* Task description
For the records below, print the lines from the line with "You are a GUI agent. The screenshot is 878×2576." through the line with "Braucht man für" exactly as written; include both end lines and exclude the rest.

* Exercise input
[Start of section]

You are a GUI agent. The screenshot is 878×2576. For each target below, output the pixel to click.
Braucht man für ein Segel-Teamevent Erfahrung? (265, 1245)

[End of section]
[Start of section]

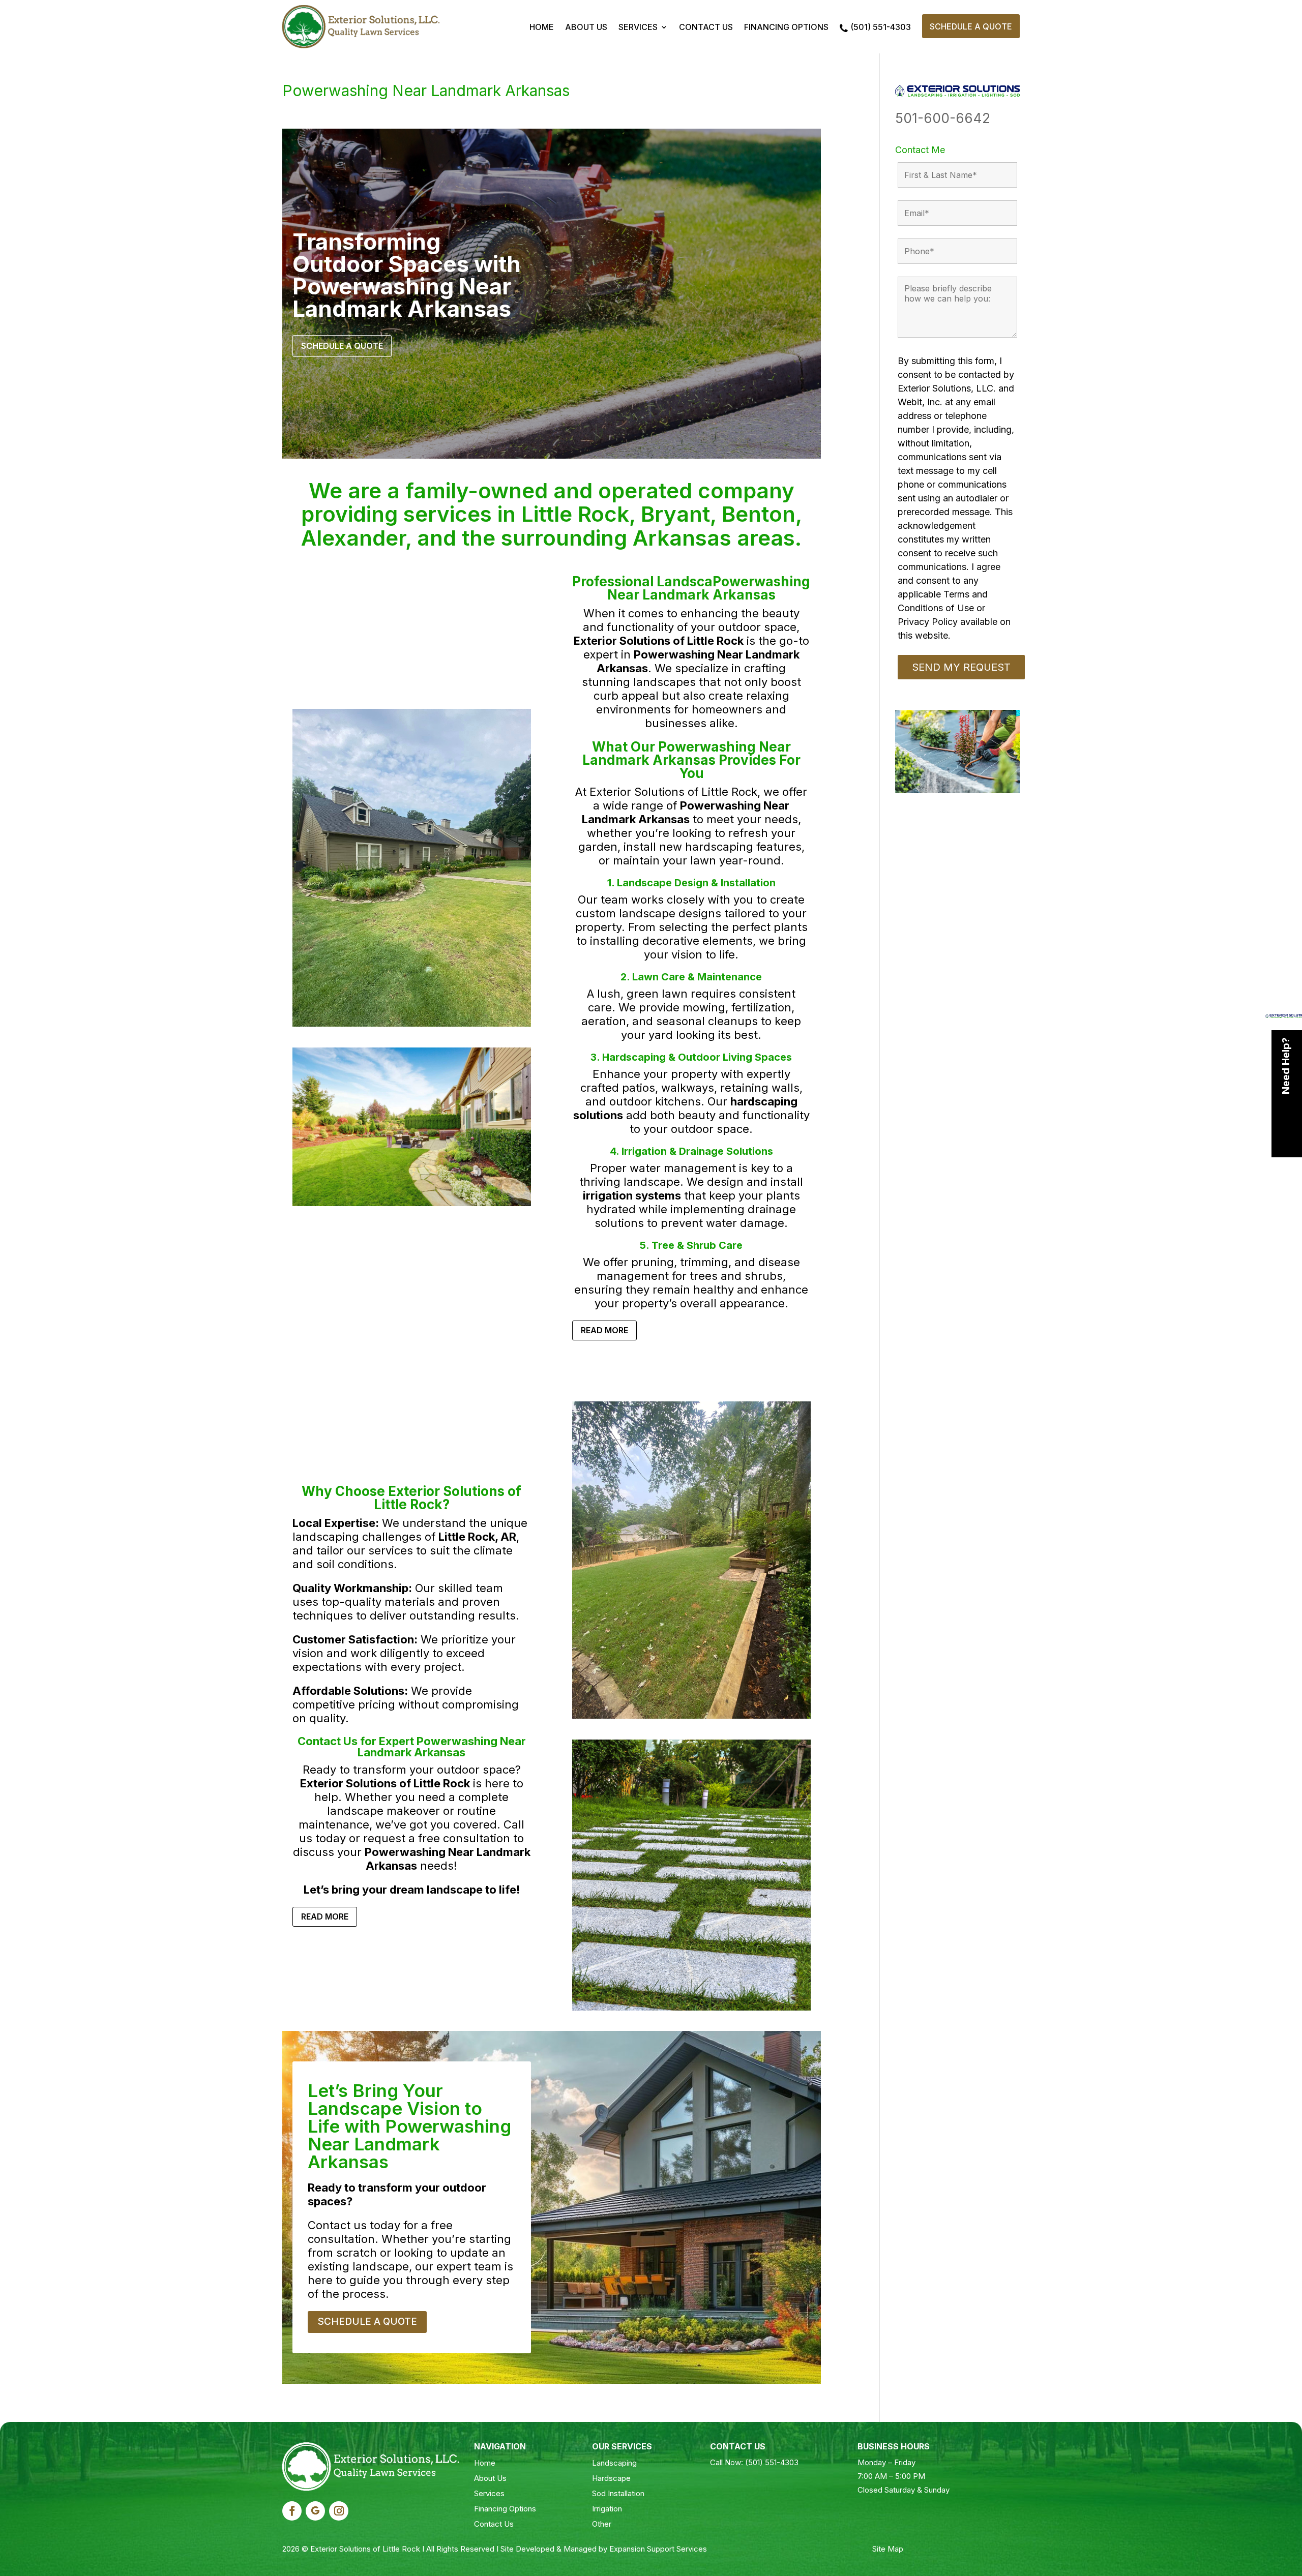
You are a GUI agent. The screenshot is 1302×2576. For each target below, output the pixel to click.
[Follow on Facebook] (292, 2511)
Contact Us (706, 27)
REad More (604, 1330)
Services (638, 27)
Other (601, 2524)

[End of section]

* Response
You are a GUI agent. The screenshot is 878×2576. For each target below, output the pixel to click.
Braucht man für ein Segel-Teamevent Erfahrung? (265, 1245)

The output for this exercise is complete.